Cet homme marche en pleurant ;
nul ne saurait dire pourquoi.
Certains pensent qu’il pleure sur des amours perdus
pareils à ceux qui nous obsèdent tant,
l’été, près de la mer, avec les phonographes.

Les autres pensent à leurs tâches quotidiennes,
papiers inachevés, enfants qui grandissent,
femmes qui vieillissent avec difficulté.
Lui, possède deux yeux comme des coquelicots,
comme des coquelicots cueillis au printemps,
et deux petites sources au coin des yeux.
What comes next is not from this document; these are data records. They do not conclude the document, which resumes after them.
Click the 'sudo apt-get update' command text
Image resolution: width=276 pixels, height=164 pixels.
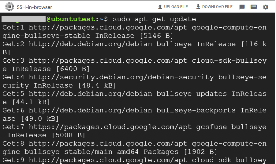pyautogui.click(x=154, y=19)
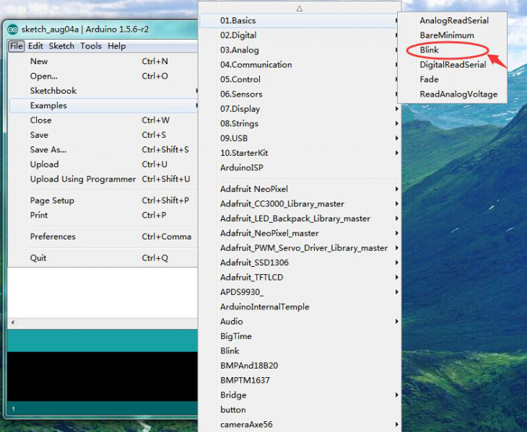Select the ReadAnalogVoltage example

(458, 94)
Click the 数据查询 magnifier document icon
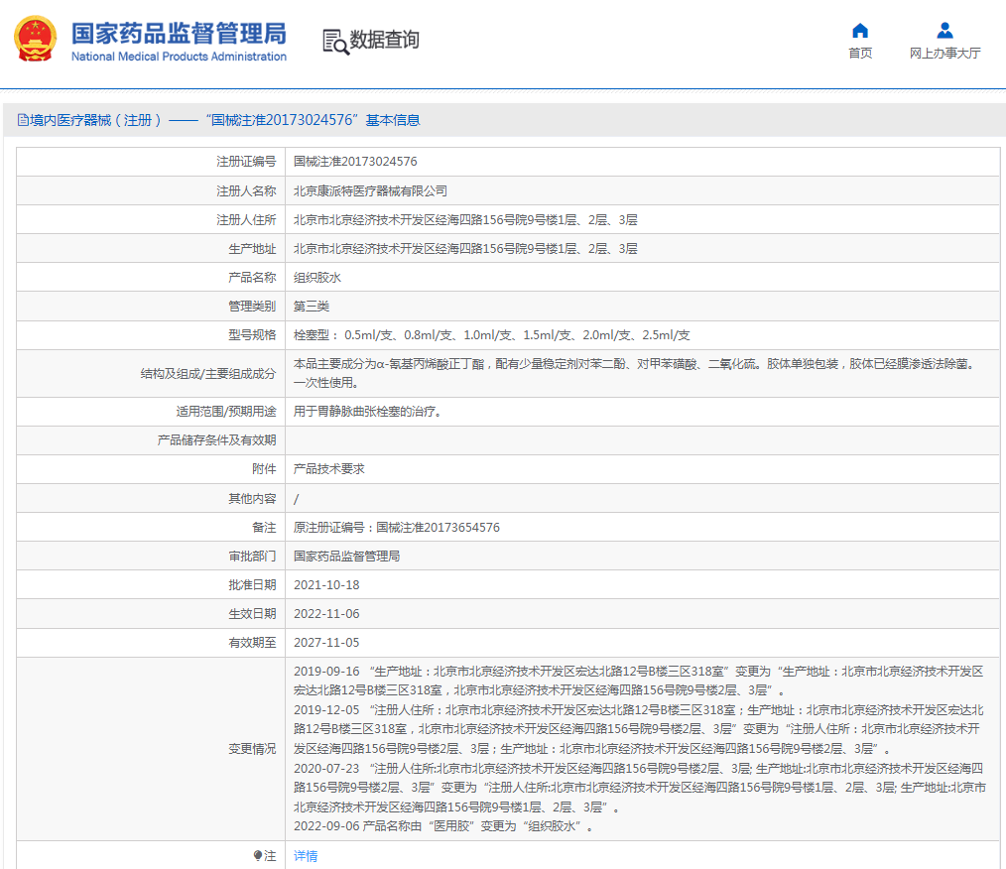The width and height of the screenshot is (1006, 869). [x=335, y=41]
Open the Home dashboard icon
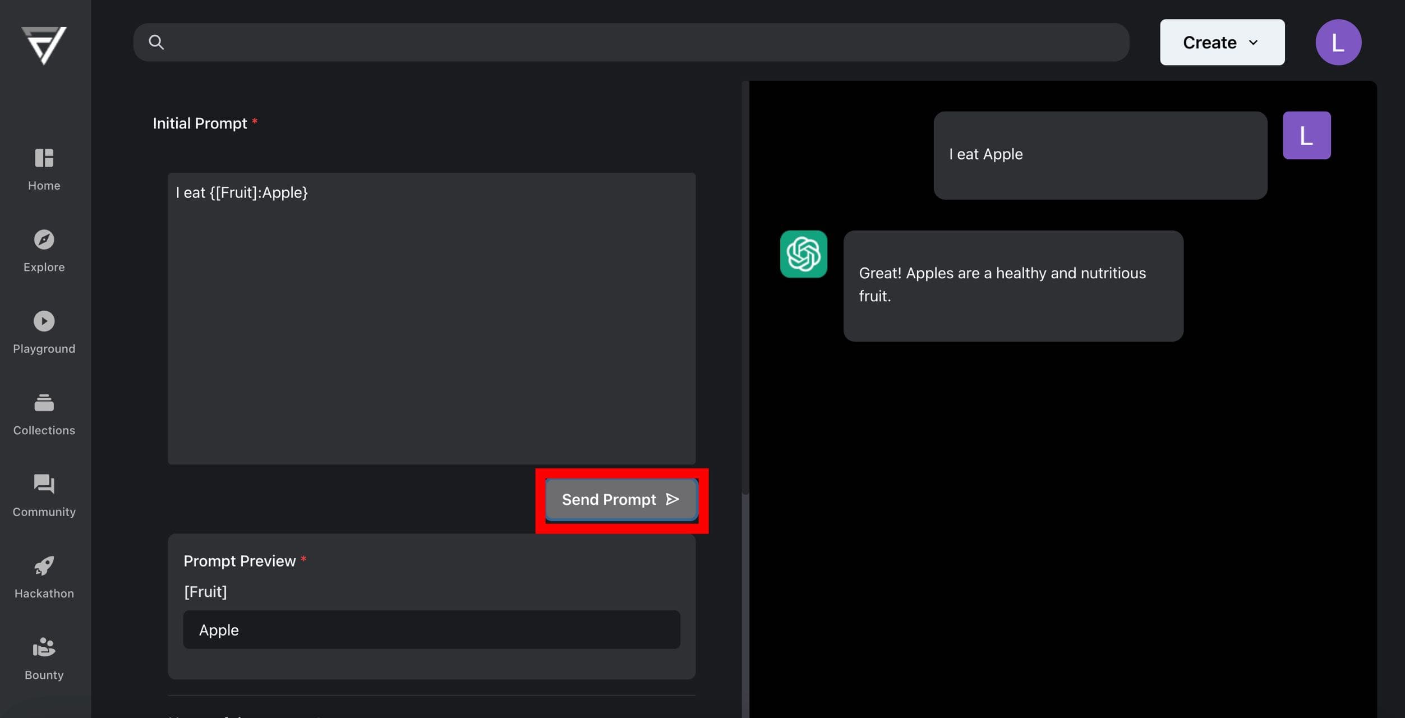This screenshot has width=1405, height=718. (44, 158)
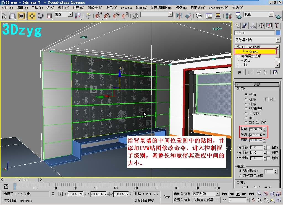This screenshot has height=205, width=283.
Task: Open the 渲染 menu
Action: (181, 8)
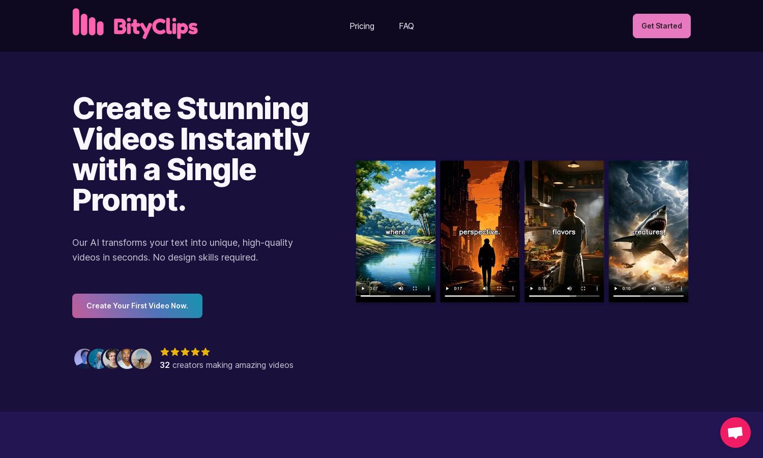Image resolution: width=763 pixels, height=458 pixels.
Task: Open fullscreen for the "flavors" kitchen video
Action: click(x=583, y=289)
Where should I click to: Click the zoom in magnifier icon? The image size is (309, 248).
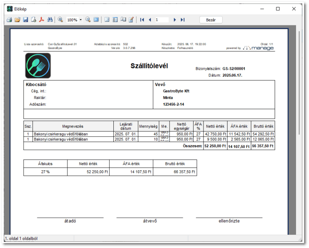[60, 20]
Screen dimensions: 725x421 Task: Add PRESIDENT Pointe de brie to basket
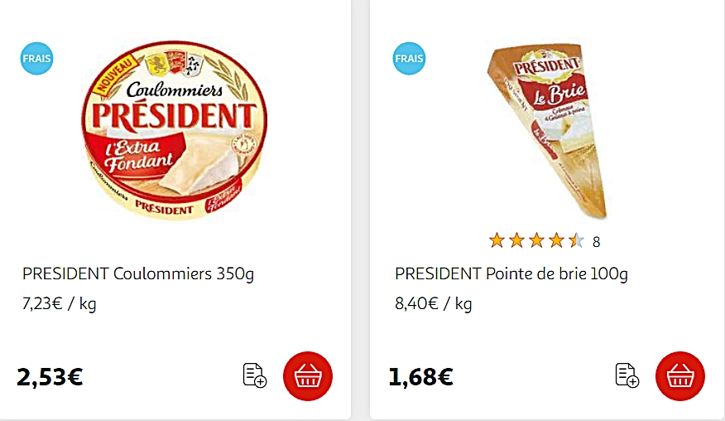(680, 376)
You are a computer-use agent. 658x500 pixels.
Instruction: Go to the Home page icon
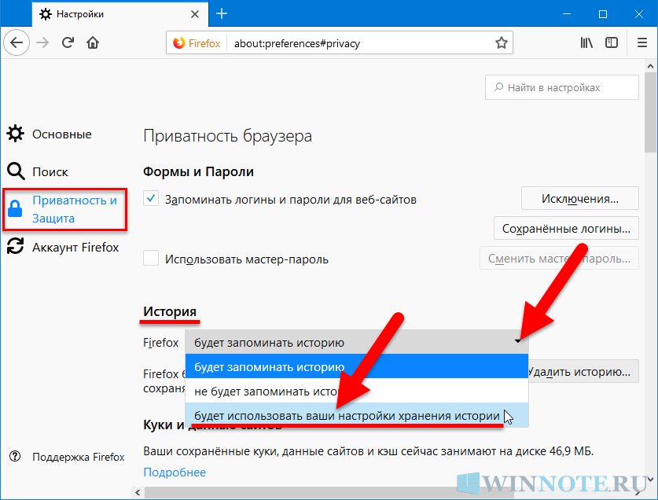(x=93, y=42)
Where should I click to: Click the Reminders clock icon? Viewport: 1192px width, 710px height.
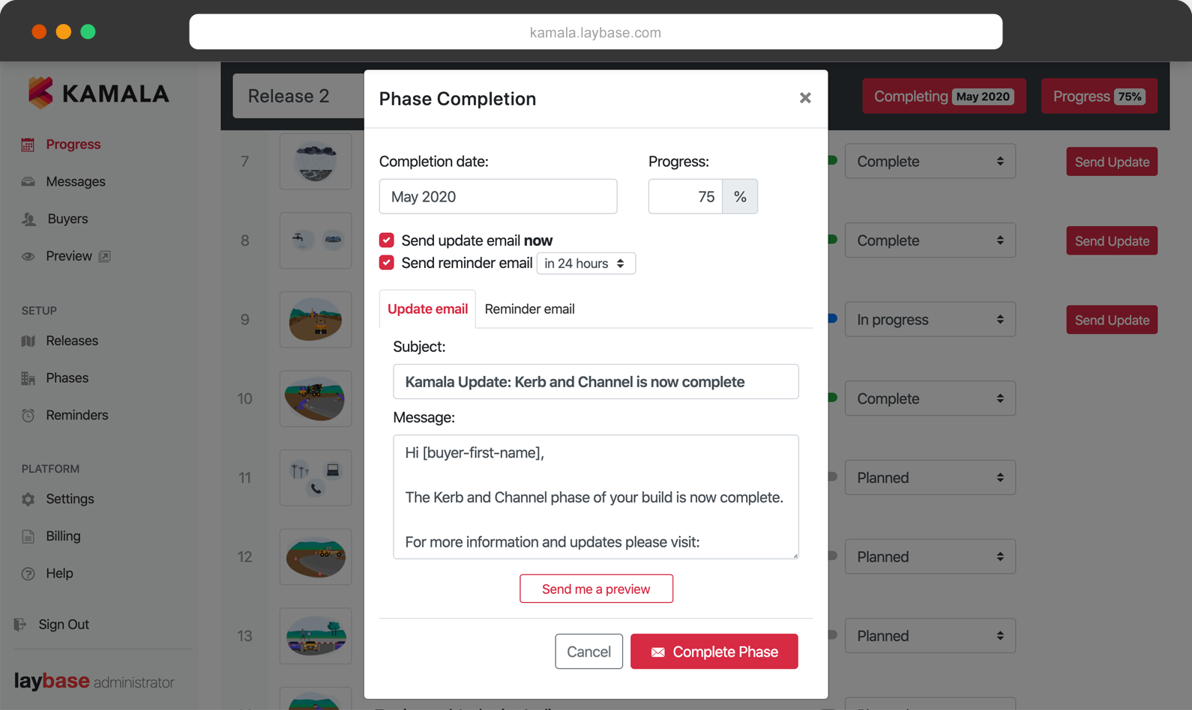(x=28, y=415)
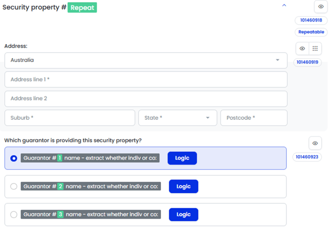Screen dimensions: 329x227
Task: Toggle the eye icon next to Address section
Action: click(x=302, y=49)
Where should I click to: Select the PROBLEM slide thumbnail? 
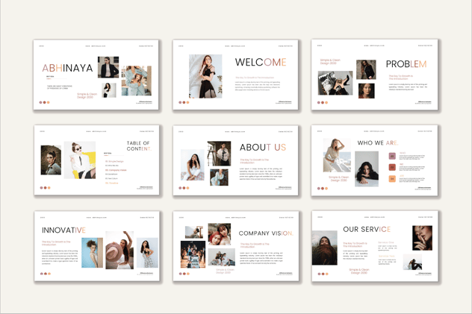click(374, 75)
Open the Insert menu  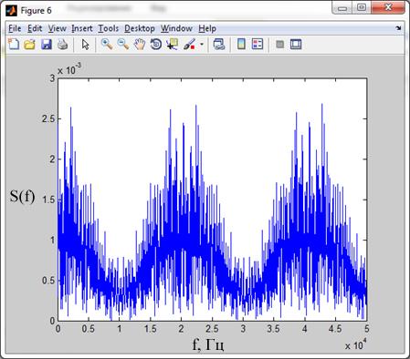(x=82, y=28)
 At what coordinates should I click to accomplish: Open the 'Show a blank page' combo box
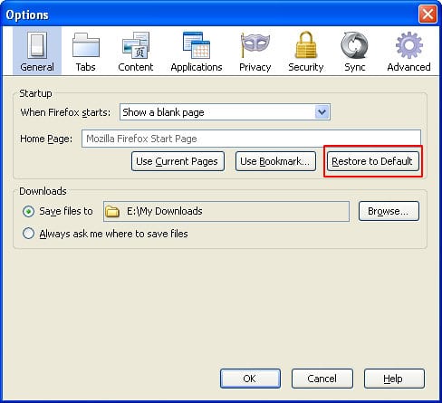pos(225,112)
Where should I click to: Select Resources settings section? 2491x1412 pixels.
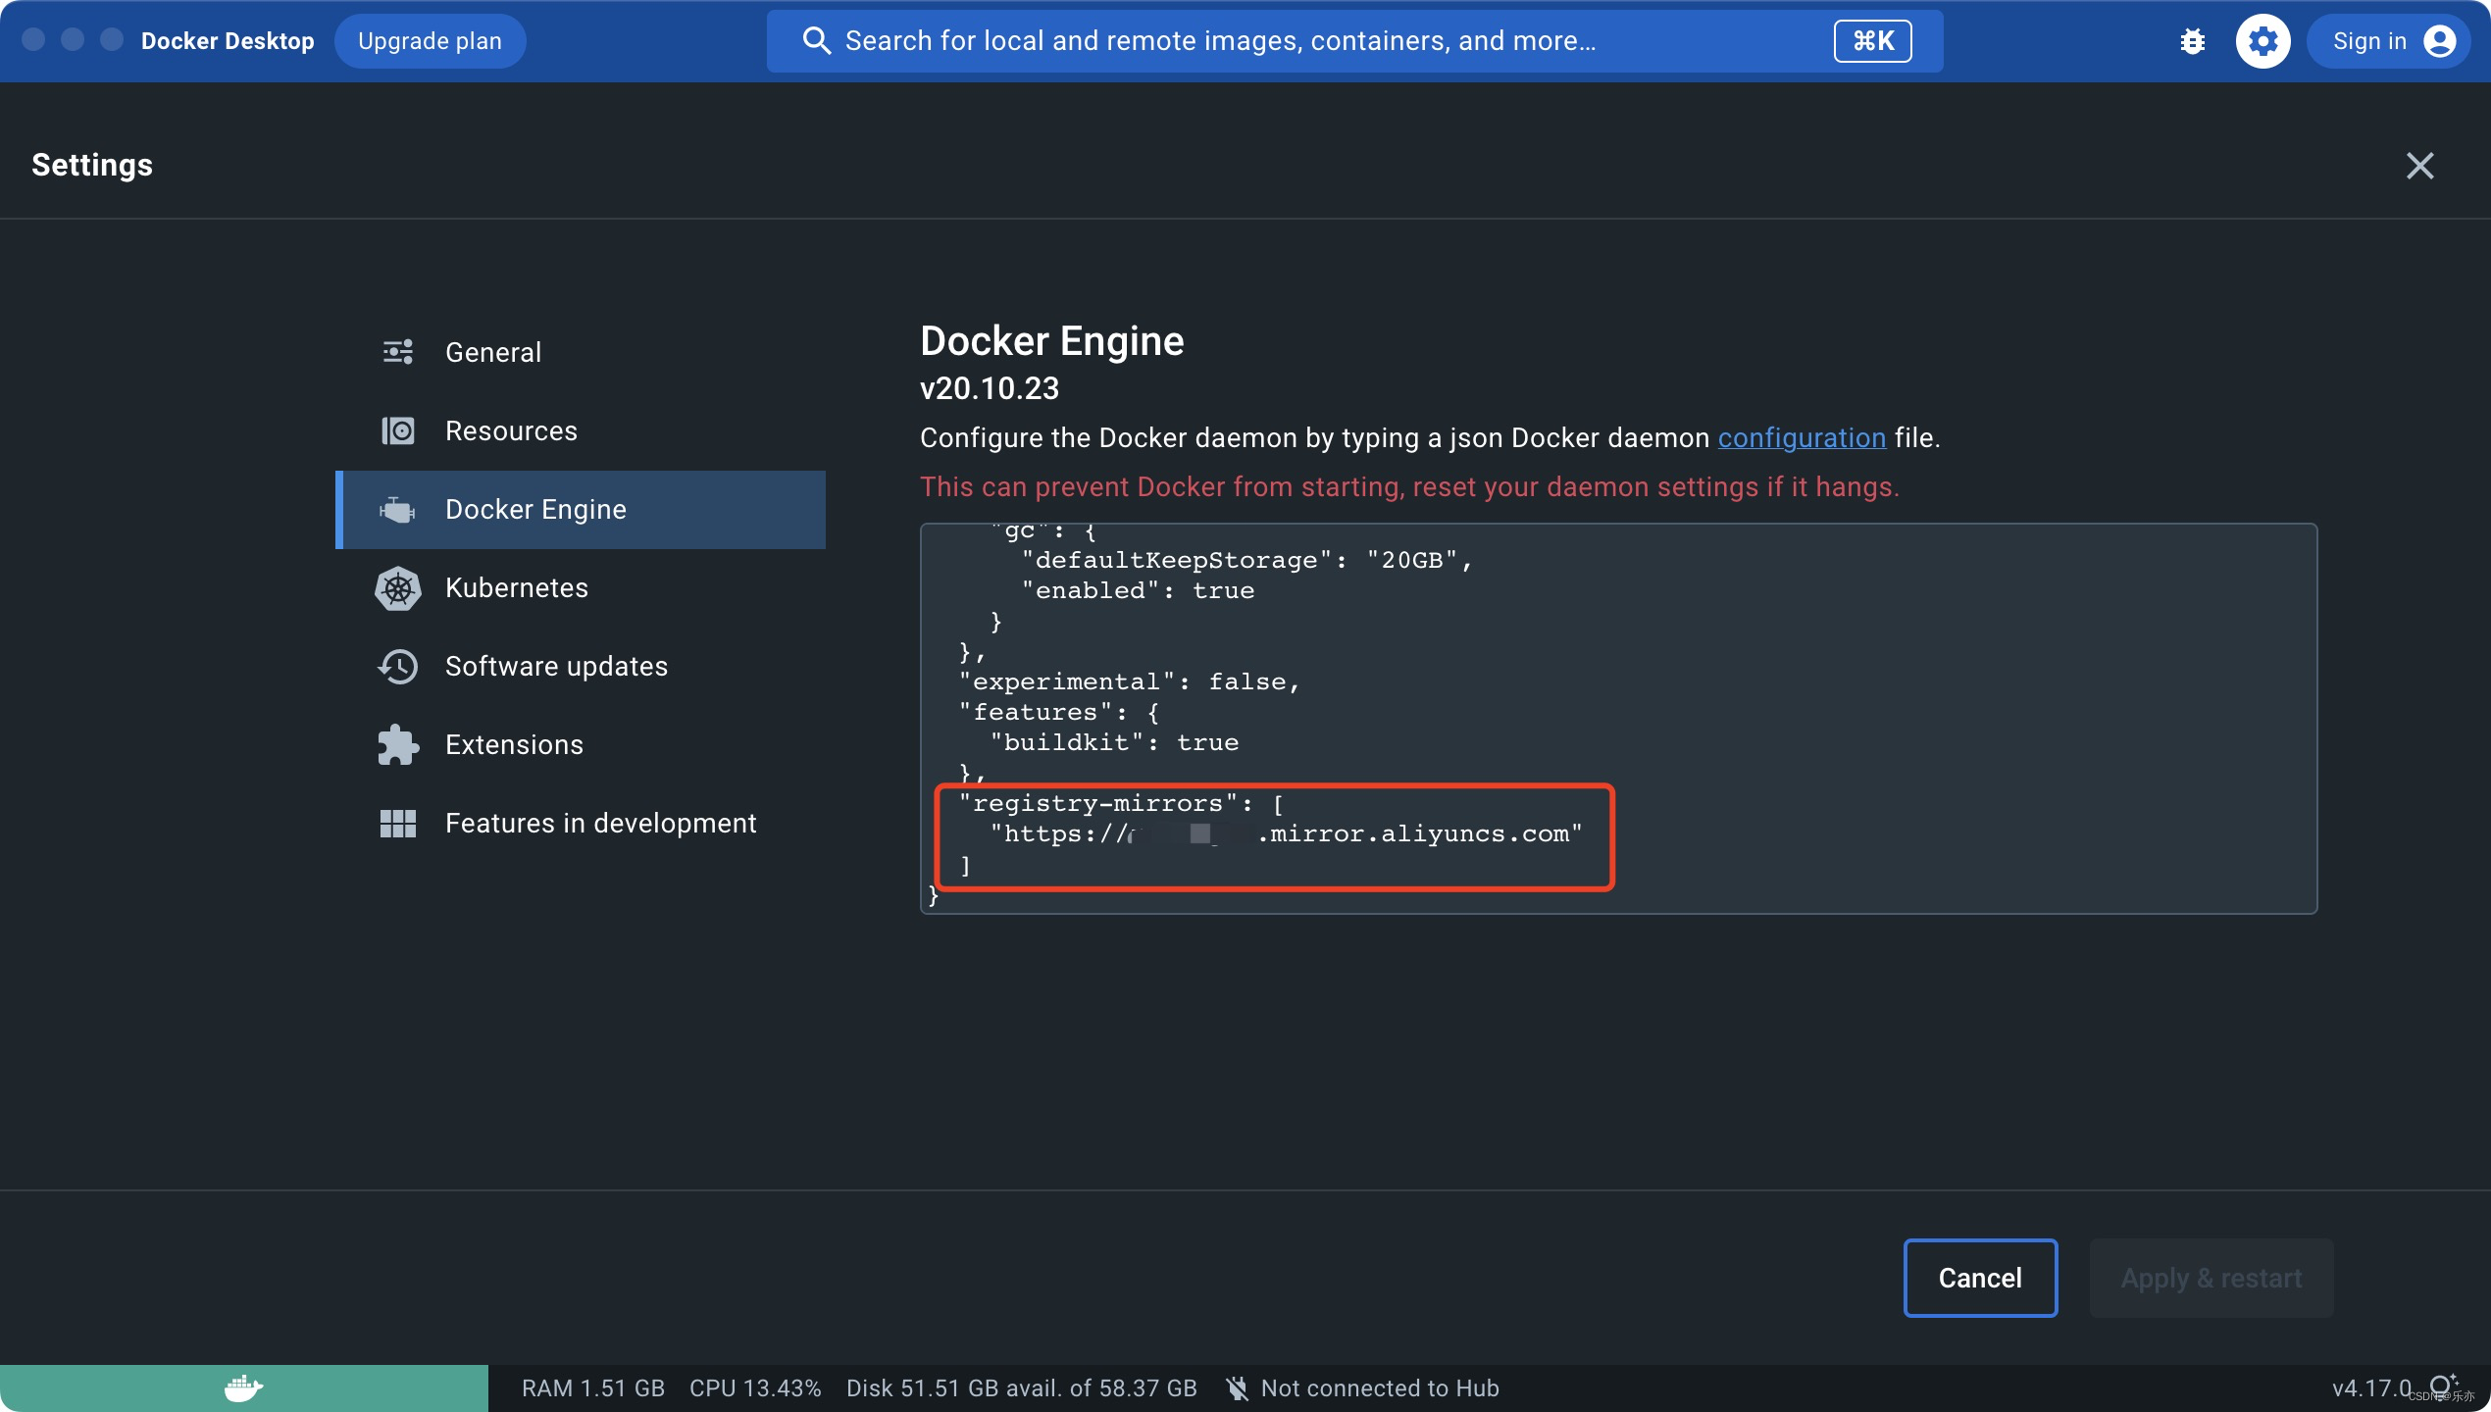(x=512, y=431)
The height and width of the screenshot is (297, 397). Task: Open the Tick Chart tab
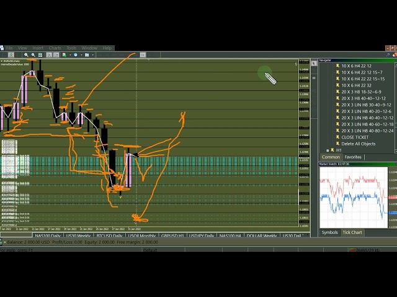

Il marche dans les rues, ne se couche jamais,
enjambant de petits carrés sur le dos de la terre,
machine à vivre une souffrance sans limite
qui finit par ne plus avoir d’importance.

D’autres l’ont entendu parler
seul, tandis qu’il passait,
de miroirs brisés depuis des années,
de visages brisés au cœur des miroirs,
que nul jamais ne pourra restaurer.

D’autres l’ont entendu parler du sommeil,
de visions horribles aux portes du sommeil,
de visages insupportables de tendresse.

Nous nous sommes habitués à lui, il est correct, il est tranquille
sauf qu’il marche en pleurant, sans cesse,
comme ces saules au bord des fleuves qu’on aperçoit du train
dans une aube brouillée, par un réveil maussade.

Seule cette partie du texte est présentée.